§ **Record set**
[Start of section]

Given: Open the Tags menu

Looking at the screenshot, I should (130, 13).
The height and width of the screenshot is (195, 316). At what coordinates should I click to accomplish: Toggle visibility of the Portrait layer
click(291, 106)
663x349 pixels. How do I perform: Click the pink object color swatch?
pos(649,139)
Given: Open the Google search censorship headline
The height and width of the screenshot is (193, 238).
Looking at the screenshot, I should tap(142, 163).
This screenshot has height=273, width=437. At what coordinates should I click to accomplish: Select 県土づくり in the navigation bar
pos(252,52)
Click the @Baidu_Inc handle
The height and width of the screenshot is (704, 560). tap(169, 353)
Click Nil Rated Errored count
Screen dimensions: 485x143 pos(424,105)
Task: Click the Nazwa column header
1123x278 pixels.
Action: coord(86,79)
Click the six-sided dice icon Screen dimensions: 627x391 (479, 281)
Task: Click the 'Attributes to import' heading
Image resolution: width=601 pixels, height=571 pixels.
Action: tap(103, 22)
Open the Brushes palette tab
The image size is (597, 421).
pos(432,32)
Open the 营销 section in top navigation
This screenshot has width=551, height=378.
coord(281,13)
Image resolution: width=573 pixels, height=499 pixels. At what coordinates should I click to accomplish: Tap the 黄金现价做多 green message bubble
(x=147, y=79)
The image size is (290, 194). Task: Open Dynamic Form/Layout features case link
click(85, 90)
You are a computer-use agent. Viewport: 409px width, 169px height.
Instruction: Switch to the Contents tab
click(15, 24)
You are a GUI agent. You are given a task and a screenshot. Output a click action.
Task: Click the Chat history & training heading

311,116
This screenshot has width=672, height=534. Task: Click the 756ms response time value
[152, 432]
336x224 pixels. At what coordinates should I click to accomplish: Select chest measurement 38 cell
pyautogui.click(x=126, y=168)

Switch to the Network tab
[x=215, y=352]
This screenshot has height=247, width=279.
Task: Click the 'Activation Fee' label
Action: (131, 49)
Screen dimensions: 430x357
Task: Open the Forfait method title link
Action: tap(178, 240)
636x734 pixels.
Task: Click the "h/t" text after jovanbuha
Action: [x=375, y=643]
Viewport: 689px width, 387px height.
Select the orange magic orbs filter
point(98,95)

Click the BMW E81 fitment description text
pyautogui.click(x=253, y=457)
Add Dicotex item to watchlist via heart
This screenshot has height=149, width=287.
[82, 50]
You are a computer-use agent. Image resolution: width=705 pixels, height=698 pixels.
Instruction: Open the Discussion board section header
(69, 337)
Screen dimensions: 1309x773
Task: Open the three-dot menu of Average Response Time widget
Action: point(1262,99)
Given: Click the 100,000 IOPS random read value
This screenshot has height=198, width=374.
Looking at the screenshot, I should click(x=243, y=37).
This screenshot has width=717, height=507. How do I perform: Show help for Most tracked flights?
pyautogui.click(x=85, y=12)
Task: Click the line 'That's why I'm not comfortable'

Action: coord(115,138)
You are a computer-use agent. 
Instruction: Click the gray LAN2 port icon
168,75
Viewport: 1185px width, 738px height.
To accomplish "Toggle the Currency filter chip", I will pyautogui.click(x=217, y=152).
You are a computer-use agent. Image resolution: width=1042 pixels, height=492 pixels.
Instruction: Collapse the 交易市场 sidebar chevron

[End of section]

The answer must be an exact copy of every entry.

Given: Open the Tags menu

Looking at the screenshot, I should (130, 13).
The height and width of the screenshot is (195, 316). At what coordinates should I click to accomplish: Toggle visibility of the Portrait layer
click(291, 106)
663x349 pixels. How do I perform: Click the pink object color swatch?
pos(649,139)
Given: Open the Google search censorship headline
The height and width of the screenshot is (193, 238).
Looking at the screenshot, I should tap(142, 163).
This screenshot has height=273, width=437. At what coordinates should I click to accomplish: Select 県土づくり in the navigation bar
pos(252,52)
Click the @Baidu_Inc handle
The height and width of the screenshot is (704, 560). tap(169, 353)
Click Nil Rated Errored count
Screen dimensions: 485x143 pos(424,105)
Task: Click the Nazwa column header
1123x278 pixels.
Action: coord(86,79)
Click the six-sided dice icon Screen dimensions: 627x391 (479, 281)
Task: Click the 'Attributes to import' heading
Image resolution: width=601 pixels, height=571 pixels.
Action: tap(103, 22)
Open the Brushes palette tab
The image size is (597, 421).
pos(432,32)
Open the 营销 section in top navigation
This screenshot has width=551, height=378.
coord(281,13)
Image resolution: width=573 pixels, height=499 pixels. At what coordinates should I click to accomplish: Tap the 黄金现价做多 green message bubble
(x=147, y=79)
The image size is (290, 194). Task: Open Dynamic Form/Layout features case link
click(85, 90)
You are a computer-use agent. Viewport: 409px width, 169px height.
Instruction: Switch to the Contents tab
click(15, 24)
You are a GUI agent. You are given a task and a screenshot. Output a click action.
Task: Click the Chat history & training heading

311,116
This screenshot has width=672, height=534. Task: Click the 756ms response time value
[152, 432]
336x224 pixels. At what coordinates should I click to accomplish: Select chest measurement 38 cell
pyautogui.click(x=126, y=168)

Switch to the Network tab
[x=215, y=352]
This screenshot has height=247, width=279.
Task: Click the 'Activation Fee' label
Action: (131, 49)
Screen dimensions: 430x357
Task: Open the Forfait method title link
Action: tap(178, 240)
636x734 pixels.
Task: Click the "h/t" text after jovanbuha
Action: [x=375, y=643]
Viewport: 689px width, 387px height.
Select the orange magic orbs filter
point(98,95)

Click the BMW E81 fitment description text
pyautogui.click(x=253, y=457)
Add Dicotex item to watchlist via heart
This screenshot has height=149, width=287.
[82, 50]
You are a computer-use agent. Image resolution: width=705 pixels, height=698 pixels.
Instruction: Open the Discussion board section header
(69, 337)
Screen dimensions: 1309x773
Task: Open the three-dot menu of Average Response Time widget
Action: point(1262,99)
Given: Click the 100,000 IOPS random read value
This screenshot has height=198, width=374.
Looking at the screenshot, I should click(x=243, y=37).
This screenshot has width=717, height=507. How do I perform: Show help for Most tracked flights?
pyautogui.click(x=85, y=12)
Task: Click the line 'That's why I'm not comfortable'

Action: coord(115,138)
You are a computer-use agent. 
Instruction: Click the gray LAN2 port icon
168,75
Viewport: 1185px width, 738px height.
To accomplish "Toggle the Currency filter chip", I will pyautogui.click(x=217, y=152).
You are a computer-use agent. Image resolution: width=1042 pixels, height=492 pixels.
Instruction: Collapse the 交易市场 sidebar chevron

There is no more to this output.